Харузин поднял руку, как в школе.

— Можно я кое о чем спрошу?

— Мы с Сергием условились, — поспешно объяснил Лавр, — что обо всем, что ему непонятно, он тотчас спрашивает.

— Доброе условие, — кивнул Онуфрий.

— Его вопросы иногда выглядят странными, — добавил Лавр, — но мы условились не обращать на это внимания.

— И это добро, — сказал Онуфрий. — Спрашивай, отрок.

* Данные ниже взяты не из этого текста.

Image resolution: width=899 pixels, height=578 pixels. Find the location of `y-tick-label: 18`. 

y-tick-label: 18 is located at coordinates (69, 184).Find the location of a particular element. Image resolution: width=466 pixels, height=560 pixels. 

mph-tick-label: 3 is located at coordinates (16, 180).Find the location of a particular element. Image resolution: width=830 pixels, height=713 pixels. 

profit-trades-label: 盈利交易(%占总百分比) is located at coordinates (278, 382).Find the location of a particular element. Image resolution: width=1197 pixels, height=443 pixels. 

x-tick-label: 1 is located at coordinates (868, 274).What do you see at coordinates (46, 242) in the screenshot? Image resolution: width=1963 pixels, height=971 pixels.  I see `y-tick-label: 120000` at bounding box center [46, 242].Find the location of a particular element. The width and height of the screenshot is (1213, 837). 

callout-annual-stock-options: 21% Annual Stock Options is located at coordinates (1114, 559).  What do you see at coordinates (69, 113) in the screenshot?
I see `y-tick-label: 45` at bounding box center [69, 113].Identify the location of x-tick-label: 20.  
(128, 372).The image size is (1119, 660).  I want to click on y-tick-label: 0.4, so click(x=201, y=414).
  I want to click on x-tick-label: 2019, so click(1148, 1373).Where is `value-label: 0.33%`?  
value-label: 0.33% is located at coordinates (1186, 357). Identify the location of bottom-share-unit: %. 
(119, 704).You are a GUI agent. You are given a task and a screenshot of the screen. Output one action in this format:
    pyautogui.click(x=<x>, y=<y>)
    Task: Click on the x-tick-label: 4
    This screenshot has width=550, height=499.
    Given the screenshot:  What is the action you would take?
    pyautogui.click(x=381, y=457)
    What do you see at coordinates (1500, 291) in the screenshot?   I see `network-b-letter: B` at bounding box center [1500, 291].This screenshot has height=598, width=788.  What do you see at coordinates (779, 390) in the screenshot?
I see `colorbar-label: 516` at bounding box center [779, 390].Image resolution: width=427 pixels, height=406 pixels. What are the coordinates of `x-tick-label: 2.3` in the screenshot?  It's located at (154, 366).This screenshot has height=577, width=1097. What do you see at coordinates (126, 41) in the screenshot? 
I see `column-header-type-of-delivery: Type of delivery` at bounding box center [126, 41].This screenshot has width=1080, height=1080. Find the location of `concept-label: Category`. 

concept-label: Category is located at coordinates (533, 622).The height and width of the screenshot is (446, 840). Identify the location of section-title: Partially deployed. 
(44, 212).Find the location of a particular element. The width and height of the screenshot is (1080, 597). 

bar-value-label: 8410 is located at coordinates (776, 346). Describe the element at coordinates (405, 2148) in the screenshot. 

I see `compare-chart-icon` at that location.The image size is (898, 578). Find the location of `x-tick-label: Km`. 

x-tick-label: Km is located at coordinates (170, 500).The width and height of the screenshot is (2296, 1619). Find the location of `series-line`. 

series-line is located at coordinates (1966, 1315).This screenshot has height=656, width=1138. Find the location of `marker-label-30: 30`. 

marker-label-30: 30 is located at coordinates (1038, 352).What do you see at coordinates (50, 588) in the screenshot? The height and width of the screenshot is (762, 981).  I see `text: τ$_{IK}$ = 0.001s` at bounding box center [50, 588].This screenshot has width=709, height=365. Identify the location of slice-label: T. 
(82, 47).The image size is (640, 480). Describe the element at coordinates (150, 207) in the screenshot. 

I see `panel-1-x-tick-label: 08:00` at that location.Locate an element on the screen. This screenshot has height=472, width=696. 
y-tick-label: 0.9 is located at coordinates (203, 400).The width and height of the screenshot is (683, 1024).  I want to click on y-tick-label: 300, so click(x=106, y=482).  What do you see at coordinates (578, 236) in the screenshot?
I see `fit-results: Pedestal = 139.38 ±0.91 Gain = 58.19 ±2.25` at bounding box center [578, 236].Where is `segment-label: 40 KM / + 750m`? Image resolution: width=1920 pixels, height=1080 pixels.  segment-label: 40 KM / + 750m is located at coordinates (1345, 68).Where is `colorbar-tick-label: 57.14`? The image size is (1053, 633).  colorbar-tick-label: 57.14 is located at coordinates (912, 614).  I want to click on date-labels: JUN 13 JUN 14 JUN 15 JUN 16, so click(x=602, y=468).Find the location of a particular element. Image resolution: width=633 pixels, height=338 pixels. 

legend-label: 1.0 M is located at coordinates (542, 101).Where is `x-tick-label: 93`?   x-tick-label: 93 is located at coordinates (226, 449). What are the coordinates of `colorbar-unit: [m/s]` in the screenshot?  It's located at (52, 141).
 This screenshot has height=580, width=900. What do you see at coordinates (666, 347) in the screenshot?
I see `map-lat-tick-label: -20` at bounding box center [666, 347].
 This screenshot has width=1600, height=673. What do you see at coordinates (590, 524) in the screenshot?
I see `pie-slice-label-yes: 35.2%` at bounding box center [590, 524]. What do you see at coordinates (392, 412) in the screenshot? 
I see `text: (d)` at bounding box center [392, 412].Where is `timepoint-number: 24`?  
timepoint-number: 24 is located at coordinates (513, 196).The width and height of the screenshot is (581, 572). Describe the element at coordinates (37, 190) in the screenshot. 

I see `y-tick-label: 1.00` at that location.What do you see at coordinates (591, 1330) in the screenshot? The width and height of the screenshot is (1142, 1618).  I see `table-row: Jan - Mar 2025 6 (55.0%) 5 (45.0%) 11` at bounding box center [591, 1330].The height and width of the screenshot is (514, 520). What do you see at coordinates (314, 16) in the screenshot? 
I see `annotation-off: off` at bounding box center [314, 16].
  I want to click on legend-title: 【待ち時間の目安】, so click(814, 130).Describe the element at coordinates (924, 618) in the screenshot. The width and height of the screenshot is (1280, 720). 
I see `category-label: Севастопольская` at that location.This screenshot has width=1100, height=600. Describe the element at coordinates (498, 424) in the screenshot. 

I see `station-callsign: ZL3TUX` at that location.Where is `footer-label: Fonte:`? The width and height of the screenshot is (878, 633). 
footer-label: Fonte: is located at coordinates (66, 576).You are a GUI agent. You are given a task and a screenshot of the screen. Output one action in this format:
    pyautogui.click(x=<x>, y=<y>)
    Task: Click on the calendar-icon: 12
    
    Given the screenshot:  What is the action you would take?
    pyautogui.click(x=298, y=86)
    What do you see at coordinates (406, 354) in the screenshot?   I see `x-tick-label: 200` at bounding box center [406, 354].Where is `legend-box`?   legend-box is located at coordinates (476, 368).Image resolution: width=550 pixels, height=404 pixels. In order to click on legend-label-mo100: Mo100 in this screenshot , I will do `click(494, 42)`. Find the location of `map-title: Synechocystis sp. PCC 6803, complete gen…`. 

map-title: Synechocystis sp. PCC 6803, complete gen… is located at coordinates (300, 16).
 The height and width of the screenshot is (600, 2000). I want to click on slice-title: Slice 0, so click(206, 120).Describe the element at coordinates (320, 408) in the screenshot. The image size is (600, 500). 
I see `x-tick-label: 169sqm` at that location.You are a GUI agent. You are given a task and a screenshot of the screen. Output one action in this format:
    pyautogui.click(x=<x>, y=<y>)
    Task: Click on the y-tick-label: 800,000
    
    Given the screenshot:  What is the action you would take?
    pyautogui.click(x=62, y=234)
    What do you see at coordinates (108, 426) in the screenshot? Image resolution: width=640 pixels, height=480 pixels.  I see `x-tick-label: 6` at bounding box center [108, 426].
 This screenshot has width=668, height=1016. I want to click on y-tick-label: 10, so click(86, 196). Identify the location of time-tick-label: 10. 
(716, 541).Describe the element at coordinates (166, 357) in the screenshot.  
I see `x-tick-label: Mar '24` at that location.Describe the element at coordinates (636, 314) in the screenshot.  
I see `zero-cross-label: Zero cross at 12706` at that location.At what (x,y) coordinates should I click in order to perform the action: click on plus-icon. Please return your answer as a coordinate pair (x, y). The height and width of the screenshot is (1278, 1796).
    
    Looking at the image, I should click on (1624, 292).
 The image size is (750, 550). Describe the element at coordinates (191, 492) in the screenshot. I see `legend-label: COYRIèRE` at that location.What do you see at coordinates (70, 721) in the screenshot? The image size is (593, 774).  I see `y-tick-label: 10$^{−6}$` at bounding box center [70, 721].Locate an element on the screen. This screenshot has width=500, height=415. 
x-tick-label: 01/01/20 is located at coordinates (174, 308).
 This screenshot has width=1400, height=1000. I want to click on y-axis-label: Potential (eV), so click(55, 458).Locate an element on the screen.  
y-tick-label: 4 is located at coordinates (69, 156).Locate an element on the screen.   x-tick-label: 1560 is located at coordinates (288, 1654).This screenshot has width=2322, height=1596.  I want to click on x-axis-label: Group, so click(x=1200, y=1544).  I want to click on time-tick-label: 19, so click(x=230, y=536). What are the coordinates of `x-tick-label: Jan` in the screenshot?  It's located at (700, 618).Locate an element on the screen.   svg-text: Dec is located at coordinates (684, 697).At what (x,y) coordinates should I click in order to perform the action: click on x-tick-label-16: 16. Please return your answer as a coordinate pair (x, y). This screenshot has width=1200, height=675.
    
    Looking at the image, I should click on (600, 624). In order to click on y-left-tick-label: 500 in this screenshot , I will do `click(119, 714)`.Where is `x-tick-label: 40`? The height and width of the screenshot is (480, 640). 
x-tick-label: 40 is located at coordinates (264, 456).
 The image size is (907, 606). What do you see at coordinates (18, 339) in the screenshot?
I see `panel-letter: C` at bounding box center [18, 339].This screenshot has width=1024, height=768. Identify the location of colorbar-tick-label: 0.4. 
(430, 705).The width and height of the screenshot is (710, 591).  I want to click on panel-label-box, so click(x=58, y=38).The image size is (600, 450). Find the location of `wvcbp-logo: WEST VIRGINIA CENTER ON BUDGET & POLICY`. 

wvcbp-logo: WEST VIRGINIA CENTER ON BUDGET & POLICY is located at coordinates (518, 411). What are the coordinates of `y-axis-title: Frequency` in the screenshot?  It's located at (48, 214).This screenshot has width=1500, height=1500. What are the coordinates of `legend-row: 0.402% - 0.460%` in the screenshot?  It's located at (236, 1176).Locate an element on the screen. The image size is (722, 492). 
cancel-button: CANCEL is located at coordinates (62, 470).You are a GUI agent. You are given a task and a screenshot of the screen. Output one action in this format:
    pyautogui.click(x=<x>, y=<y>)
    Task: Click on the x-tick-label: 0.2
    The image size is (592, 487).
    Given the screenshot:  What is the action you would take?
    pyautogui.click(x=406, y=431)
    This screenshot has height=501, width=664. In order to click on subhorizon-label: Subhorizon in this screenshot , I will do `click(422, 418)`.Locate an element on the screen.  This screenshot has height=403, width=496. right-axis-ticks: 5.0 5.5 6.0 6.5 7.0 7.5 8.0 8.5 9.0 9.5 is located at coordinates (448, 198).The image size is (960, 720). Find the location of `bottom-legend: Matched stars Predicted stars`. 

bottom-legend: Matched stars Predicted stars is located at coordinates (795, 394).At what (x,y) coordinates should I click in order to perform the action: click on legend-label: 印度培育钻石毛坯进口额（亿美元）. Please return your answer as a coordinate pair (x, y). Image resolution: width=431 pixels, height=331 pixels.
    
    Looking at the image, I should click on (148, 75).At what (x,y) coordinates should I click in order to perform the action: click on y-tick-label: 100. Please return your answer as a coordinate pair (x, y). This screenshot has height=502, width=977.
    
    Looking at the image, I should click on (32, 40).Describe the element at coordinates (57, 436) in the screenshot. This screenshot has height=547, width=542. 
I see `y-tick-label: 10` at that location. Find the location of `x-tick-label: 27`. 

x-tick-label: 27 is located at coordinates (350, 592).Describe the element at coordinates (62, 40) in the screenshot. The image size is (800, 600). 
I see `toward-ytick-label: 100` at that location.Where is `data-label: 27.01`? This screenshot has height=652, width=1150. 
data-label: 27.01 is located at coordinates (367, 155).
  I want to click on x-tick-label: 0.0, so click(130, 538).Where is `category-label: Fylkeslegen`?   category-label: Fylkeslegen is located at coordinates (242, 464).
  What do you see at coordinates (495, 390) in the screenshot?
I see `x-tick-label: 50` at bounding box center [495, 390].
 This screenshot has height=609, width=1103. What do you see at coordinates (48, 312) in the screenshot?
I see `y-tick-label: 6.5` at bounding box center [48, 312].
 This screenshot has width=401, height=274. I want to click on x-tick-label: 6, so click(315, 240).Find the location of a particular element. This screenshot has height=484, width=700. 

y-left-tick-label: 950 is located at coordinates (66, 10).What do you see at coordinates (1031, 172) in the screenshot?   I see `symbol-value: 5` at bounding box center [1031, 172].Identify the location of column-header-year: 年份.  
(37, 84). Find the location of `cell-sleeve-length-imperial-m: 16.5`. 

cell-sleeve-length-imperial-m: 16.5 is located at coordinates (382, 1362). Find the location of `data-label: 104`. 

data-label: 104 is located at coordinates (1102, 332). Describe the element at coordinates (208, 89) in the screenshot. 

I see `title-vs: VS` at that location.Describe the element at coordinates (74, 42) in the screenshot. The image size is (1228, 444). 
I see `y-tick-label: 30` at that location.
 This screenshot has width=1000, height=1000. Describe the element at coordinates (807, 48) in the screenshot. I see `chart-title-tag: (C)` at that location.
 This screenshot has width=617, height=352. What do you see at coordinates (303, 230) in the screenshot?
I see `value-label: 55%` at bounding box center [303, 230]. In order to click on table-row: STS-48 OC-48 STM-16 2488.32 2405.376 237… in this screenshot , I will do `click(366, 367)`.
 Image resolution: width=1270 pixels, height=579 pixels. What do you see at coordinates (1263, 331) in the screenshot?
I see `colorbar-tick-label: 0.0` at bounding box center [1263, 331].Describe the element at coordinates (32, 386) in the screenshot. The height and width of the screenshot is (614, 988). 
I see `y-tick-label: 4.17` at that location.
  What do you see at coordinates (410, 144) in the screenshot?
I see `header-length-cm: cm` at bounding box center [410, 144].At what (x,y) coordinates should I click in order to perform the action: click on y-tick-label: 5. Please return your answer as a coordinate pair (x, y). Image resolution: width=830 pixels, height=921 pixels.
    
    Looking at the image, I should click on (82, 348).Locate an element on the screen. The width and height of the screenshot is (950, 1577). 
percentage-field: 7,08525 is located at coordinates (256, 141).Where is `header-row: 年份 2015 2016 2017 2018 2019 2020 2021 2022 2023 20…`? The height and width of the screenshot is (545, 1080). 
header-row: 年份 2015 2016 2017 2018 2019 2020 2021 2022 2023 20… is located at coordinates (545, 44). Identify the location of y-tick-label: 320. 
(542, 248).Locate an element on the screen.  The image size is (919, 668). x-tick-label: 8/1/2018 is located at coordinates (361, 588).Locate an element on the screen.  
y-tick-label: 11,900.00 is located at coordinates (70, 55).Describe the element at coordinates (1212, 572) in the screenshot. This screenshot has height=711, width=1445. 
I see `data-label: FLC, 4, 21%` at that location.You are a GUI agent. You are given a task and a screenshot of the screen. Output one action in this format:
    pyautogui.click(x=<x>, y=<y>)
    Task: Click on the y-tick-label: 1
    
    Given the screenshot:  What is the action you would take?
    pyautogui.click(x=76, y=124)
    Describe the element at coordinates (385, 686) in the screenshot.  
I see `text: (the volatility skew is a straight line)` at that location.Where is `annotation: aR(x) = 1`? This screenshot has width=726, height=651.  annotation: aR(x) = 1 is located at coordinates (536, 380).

«Отрок» робко осведомился:

— Вот этот парень, как вы говорите, был вместилищем беса.

— И не одного, — подтвердил Онуфрий, — чему и сам ты был свидетелем.

— Ну так он, стало быть, полная дрянь… и его нужно как-нибудь так похоронить, чтобы он… ну, не знаю… из могилы не вылез…

Харузин покраснел.

Лавр отозвался:

— Поверишь ли, Сванильдо, но одержимость бесом еще не есть полное препятствие ко спасению.

— Как это? — изумился Эльвэнильдо.

— Человек становится жертвой бесов иногда по материнскому проклятию — за грех родителей расплачивается, иногда — по попущению Божию, для вразумления. И тогда одержимость засчитывается за мученичество.

— Вот это да! — воскликнул Эльвэнильдо и снова невольно посмотрел на Хотеславца.